## Work to do:
Reproduce all of the following data verbatim, line for line.

## Provided records:
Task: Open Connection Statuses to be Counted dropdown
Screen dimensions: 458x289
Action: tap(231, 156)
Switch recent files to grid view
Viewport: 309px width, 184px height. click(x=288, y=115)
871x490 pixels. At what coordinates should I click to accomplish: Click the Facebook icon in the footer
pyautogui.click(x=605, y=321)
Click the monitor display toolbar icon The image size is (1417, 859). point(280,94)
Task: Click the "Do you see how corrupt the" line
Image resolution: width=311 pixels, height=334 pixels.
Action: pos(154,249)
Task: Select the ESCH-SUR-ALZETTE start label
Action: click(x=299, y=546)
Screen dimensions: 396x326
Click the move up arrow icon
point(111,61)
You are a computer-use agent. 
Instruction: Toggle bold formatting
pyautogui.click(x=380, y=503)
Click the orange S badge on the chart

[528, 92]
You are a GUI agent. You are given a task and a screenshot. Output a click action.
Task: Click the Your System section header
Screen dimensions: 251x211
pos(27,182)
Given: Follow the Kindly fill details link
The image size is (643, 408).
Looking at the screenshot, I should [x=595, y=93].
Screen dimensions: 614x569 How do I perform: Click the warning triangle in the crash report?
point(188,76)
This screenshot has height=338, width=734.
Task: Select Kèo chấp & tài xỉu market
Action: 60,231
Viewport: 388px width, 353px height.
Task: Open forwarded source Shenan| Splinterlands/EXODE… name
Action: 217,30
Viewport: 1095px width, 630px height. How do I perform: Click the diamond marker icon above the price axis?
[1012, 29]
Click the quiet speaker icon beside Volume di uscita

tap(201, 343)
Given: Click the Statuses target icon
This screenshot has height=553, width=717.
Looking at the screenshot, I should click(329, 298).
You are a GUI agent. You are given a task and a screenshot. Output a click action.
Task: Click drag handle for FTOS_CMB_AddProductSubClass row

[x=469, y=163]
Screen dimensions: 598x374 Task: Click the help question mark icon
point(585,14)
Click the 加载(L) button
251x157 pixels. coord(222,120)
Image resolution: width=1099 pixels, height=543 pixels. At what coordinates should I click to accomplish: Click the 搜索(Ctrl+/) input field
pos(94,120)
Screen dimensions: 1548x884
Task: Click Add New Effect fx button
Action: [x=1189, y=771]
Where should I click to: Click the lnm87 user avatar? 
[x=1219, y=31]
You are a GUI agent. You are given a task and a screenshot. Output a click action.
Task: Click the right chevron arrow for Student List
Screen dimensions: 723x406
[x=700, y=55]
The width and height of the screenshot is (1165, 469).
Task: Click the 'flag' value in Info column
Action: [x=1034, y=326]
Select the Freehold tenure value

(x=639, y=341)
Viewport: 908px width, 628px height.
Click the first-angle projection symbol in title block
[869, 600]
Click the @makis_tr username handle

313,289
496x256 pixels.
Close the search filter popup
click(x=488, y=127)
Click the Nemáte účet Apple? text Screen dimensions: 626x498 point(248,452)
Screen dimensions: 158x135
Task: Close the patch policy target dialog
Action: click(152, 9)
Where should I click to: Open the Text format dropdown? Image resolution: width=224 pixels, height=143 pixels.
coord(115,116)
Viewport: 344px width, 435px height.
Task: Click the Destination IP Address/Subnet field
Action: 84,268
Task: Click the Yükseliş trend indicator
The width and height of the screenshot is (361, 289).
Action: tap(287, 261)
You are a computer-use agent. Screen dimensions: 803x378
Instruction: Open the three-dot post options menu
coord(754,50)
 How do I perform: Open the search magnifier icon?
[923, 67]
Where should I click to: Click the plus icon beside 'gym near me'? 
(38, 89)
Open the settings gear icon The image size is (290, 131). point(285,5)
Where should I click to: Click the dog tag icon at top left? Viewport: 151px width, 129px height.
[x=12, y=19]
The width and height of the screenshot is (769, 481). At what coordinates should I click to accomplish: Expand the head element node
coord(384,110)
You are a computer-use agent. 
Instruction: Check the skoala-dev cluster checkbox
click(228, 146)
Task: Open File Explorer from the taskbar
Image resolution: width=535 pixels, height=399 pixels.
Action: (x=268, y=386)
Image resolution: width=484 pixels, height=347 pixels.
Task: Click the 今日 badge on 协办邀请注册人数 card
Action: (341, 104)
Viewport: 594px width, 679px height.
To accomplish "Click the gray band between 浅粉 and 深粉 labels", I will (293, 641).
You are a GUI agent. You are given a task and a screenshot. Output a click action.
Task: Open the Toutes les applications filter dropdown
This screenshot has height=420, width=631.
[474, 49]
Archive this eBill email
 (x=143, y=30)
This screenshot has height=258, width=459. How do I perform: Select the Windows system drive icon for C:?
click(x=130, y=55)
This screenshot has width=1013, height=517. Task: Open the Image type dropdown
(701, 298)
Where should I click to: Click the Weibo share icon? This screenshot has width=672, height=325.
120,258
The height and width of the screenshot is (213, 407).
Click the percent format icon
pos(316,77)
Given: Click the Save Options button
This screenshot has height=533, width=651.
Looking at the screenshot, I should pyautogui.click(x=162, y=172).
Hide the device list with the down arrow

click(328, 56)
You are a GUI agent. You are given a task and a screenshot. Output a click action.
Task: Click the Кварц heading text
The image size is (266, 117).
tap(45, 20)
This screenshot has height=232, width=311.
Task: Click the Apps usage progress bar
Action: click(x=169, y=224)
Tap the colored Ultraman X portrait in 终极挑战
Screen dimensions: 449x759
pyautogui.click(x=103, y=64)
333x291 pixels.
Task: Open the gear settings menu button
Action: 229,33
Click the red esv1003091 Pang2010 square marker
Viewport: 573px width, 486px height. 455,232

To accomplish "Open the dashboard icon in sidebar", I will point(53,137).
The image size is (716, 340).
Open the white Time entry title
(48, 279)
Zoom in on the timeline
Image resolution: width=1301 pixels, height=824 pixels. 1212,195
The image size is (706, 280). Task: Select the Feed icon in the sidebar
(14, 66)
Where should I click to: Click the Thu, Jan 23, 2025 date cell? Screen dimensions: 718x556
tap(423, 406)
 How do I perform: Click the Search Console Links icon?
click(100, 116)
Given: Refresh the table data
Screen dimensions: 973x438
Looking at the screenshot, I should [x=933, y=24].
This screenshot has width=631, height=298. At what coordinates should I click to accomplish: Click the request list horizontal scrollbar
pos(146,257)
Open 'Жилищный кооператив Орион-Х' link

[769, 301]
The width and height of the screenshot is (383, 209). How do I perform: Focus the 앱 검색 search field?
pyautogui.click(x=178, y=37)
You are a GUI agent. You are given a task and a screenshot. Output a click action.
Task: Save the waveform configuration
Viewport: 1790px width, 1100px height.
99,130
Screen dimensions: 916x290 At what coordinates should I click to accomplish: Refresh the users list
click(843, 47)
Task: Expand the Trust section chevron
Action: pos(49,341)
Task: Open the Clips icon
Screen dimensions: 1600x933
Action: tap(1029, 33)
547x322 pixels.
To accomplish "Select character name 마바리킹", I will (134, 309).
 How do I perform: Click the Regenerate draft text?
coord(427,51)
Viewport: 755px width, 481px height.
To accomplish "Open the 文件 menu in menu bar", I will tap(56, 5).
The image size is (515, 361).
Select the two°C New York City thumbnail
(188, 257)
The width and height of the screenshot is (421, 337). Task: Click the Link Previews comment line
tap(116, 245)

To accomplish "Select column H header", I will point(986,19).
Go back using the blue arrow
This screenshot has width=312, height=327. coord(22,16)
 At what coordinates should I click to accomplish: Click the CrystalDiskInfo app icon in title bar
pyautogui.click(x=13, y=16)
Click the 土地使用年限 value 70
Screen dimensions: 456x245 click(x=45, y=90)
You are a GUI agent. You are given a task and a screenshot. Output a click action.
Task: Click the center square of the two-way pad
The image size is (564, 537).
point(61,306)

## Problem solution:
Task: Open Connection Statuses to be Counted dropdown
Screen dimensions: 458x289
Action: tap(231, 156)
Switch recent files to grid view
Viewport: 309px width, 184px height. click(x=288, y=115)
871x490 pixels. At what coordinates should I click to accomplish: Click the Facebook icon in the footer
pyautogui.click(x=605, y=321)
Click the monitor display toolbar icon The image size is (1417, 859). point(280,94)
Task: Click the "Do you see how corrupt the" line
Image resolution: width=311 pixels, height=334 pixels.
Action: pos(154,249)
Task: Select the ESCH-SUR-ALZETTE start label
Action: click(x=299, y=546)
Screen dimensions: 396x326
Click the move up arrow icon
point(111,61)
You are a computer-use agent. 
Instruction: Toggle bold formatting
pyautogui.click(x=380, y=503)
Click the orange S badge on the chart

[528, 92]
You are a GUI agent. You are given a task and a screenshot. Output a click action.
Task: Click the Your System section header
Screen dimensions: 251x211
pos(27,182)
Given: Follow the Kindly fill details link
The image size is (643, 408).
Looking at the screenshot, I should [x=595, y=93].
Screen dimensions: 614x569 How do I perform: Click the warning triangle in the crash report?
point(188,76)
This screenshot has height=338, width=734.
Task: Select Kèo chấp & tài xỉu market
Action: 60,231
Viewport: 388px width, 353px height.
Task: Open forwarded source Shenan| Splinterlands/EXODE… name
Action: 217,30
Viewport: 1095px width, 630px height. How do I perform: Click the diamond marker icon above the price axis?
[1012, 29]
Click the quiet speaker icon beside Volume di uscita

tap(201, 343)
Given: Click the Statuses target icon
This screenshot has height=553, width=717.
Looking at the screenshot, I should click(329, 298).
You are a GUI agent. You are given a task and a screenshot. Output a click action.
Task: Click drag handle for FTOS_CMB_AddProductSubClass row

[x=469, y=163]
Screen dimensions: 598x374 Task: Click the help question mark icon
point(585,14)
Click the 加载(L) button
251x157 pixels. coord(222,120)
Image resolution: width=1099 pixels, height=543 pixels. At what coordinates should I click to accomplish: Click the 搜索(Ctrl+/) input field
pos(94,120)
Screen dimensions: 1548x884
Task: Click Add New Effect fx button
Action: [x=1189, y=771]
Where should I click to: Click the lnm87 user avatar? 
[x=1219, y=31]
You are a GUI agent. You are given a task and a screenshot. Output a click action.
Task: Click the right chevron arrow for Student List
Screen dimensions: 723x406
[x=700, y=55]
The width and height of the screenshot is (1165, 469).
Task: Click the 'flag' value in Info column
Action: [x=1034, y=326]
Select the Freehold tenure value

(x=639, y=341)
Viewport: 908px width, 628px height.
Click the first-angle projection symbol in title block
[869, 600]
Click the @makis_tr username handle

313,289
496x256 pixels.
Close the search filter popup
click(x=488, y=127)
Click the Nemáte účet Apple? text Screen dimensions: 626x498 point(248,452)
Screen dimensions: 158x135
Task: Close the patch policy target dialog
Action: click(152, 9)
Where should I click to: Open the Text format dropdown? Image resolution: width=224 pixels, height=143 pixels.
coord(115,116)
Viewport: 344px width, 435px height.
Task: Click the Destination IP Address/Subnet field
Action: 84,268
Task: Click the Yükseliş trend indicator
The width and height of the screenshot is (361, 289).
Action: tap(287, 261)
You are a computer-use agent. Screen dimensions: 803x378
Instruction: Open the three-dot post options menu
coord(754,50)
 How do I perform: Open the search magnifier icon?
[923, 67]
Where should I click to: Click the plus icon beside 'gym near me'? 
(38, 89)
Open the settings gear icon The image size is (290, 131). point(285,5)
Where should I click to: Click the dog tag icon at top left? Viewport: 151px width, 129px height.
[x=12, y=19]
The width and height of the screenshot is (769, 481). At what coordinates should I click to accomplish: Expand the head element node
coord(384,110)
You are a computer-use agent. 
Instruction: Check the skoala-dev cluster checkbox
click(228, 146)
Task: Open File Explorer from the taskbar
Image resolution: width=535 pixels, height=399 pixels.
Action: (x=268, y=386)
Image resolution: width=484 pixels, height=347 pixels.
Task: Click the 今日 badge on 协办邀请注册人数 card
Action: (341, 104)
Viewport: 594px width, 679px height.
To accomplish "Click the gray band between 浅粉 and 深粉 labels", I will (293, 641).
You are a GUI agent. You are given a task and a screenshot. Output a click action.
Task: Open the Toutes les applications filter dropdown
This screenshot has height=420, width=631.
[474, 49]
Archive this eBill email
 (x=143, y=30)
This screenshot has height=258, width=459. How do I perform: Select the Windows system drive icon for C:?
click(x=130, y=55)
This screenshot has width=1013, height=517. Task: Open the Image type dropdown
(701, 298)
Where should I click to: Click the Weibo share icon? This screenshot has width=672, height=325.
120,258
The height and width of the screenshot is (213, 407).
Click the percent format icon
pos(316,77)
Given: Click the Save Options button
This screenshot has height=533, width=651.
Looking at the screenshot, I should pyautogui.click(x=162, y=172).
Hide the device list with the down arrow

click(328, 56)
You are a GUI agent. You are given a task and a screenshot. Output a click action.
Task: Click the Кварц heading text
The image size is (266, 117).
tap(45, 20)
This screenshot has height=232, width=311.
Task: Click the Apps usage progress bar
Action: click(x=169, y=224)
Tap the colored Ultraman X portrait in 终极挑战
Screen dimensions: 449x759
pyautogui.click(x=103, y=64)
333x291 pixels.
Task: Open the gear settings menu button
Action: 229,33
Click the red esv1003091 Pang2010 square marker
Viewport: 573px width, 486px height. 455,232

To accomplish "Open the dashboard icon in sidebar", I will point(53,137).
The image size is (716, 340).
Open the white Time entry title
(48, 279)
Zoom in on the timeline
Image resolution: width=1301 pixels, height=824 pixels. 1212,195
The image size is (706, 280). Task: Select the Feed icon in the sidebar
(14, 66)
Where should I click to: Click the Thu, Jan 23, 2025 date cell? Screen dimensions: 718x556
tap(423, 406)
 How do I perform: Click the Search Console Links icon?
click(100, 116)
Given: Refresh the table data
Screen dimensions: 973x438
Looking at the screenshot, I should [x=933, y=24].
This screenshot has width=631, height=298. At what coordinates should I click to accomplish: Click the request list horizontal scrollbar
pos(146,257)
Open 'Жилищный кооператив Орион-Х' link

[769, 301]
The width and height of the screenshot is (383, 209). How do I perform: Focus the 앱 검색 search field?
pyautogui.click(x=178, y=37)
You are a GUI agent. You are given a task and a screenshot. Output a click action.
Task: Save the waveform configuration
Viewport: 1790px width, 1100px height.
99,130
Screen dimensions: 916x290 At what coordinates should I click to accomplish: Refresh the users list
click(843, 47)
Task: Expand the Trust section chevron
Action: pos(49,341)
Task: Open the Clips icon
Screen dimensions: 1600x933
Action: tap(1029, 33)
547x322 pixels.
To accomplish "Select character name 마바리킹", I will (134, 309).
 How do I perform: Click the Regenerate draft text?
coord(427,51)
Viewport: 755px width, 481px height.
To accomplish "Open the 文件 menu in menu bar", I will tap(56, 5).
The image size is (515, 361).
Select the two°C New York City thumbnail
(188, 257)
The width and height of the screenshot is (421, 337). Task: Click the Link Previews comment line
tap(116, 245)

To accomplish "Select column H header", I will point(986,19).
Go back using the blue arrow
This screenshot has width=312, height=327. coord(22,16)
 At what coordinates should I click to accomplish: Click the CrystalDiskInfo app icon in title bar
pyautogui.click(x=13, y=16)
Click the 土地使用年限 value 70
Screen dimensions: 456x245 click(x=45, y=90)
You are a GUI agent. You are given a task and a screenshot. Output a click action.
Task: Click the center square of the two-way pad
The image size is (564, 537).
point(61,306)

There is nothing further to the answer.